1. Workshop Introduction

jeudi 3 avril 2014

A large panel of research areas historically arise from artificial intelligence and deal with language, interaction, vision and multimedia. They have in common to make an extensive use of large corpora and automatic processing within a statistical modeling paradigm. Humanities and in particular applied linguistics and language sciences share similar objects of study. As the former, they tend to increase their research activities including large corpora and relying in particular on automatic instruments. We can take as an example the communities working on speech, with growing links between researchers in automatic speech and language processing and linguists, e.g. dealing with spontaneous speech (disfluencies, phonetic reduction, etc), corpus linguistics (where scientific facts are derived from large corpora), or innovative instrumental linguistics (where scientific facts are produced by automatic systems on the same corpus).

Much progress has been made in improving methods and models of automatic processing, through objective measures over system errors.
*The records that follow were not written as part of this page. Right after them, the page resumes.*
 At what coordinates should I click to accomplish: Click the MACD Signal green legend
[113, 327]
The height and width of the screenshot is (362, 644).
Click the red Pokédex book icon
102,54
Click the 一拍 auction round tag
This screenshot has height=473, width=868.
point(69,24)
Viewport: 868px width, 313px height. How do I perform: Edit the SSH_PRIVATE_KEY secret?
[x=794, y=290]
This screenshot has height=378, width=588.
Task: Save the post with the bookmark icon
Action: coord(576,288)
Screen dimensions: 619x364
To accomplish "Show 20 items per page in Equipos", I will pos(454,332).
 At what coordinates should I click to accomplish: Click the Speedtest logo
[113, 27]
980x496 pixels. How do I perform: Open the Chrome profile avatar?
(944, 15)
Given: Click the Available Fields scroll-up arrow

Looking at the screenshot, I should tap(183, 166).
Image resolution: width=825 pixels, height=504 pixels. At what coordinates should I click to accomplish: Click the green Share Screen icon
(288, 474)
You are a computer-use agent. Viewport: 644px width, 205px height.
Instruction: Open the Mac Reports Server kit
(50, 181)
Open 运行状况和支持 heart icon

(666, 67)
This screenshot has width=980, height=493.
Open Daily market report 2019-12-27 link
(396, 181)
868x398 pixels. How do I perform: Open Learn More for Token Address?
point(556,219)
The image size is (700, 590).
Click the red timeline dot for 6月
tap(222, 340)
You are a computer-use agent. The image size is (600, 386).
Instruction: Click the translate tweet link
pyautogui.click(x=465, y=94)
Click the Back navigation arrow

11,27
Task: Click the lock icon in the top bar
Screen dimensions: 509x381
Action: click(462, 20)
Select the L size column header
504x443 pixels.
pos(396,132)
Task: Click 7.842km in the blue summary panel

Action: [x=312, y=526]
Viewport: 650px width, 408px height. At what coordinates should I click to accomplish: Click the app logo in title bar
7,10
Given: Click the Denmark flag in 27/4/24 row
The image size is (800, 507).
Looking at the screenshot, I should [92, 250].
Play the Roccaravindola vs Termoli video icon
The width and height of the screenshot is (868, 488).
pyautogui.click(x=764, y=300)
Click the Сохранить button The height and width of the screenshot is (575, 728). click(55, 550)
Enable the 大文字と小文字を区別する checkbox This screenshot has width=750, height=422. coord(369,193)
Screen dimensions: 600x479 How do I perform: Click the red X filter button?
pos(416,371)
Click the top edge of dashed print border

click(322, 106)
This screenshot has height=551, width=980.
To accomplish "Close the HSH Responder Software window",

However, beyond a certain level of performance, the marginal cost incurred to address residual errors increases exponentially. Watching these errors not only via a global measure but as an object of study per se, may allow us to overcome this drawback.

For the duration of an interdisciplinary workshop, we propose to gather these different communities around the problem of error analysis in 3M data (multimedia, multimodal, multilingual) processing. Errors may arise from the following automatic processes covered in this workshop : automatic speech transcription, multimedia person recognition and translation as well as from human annotation and inconsistency errors.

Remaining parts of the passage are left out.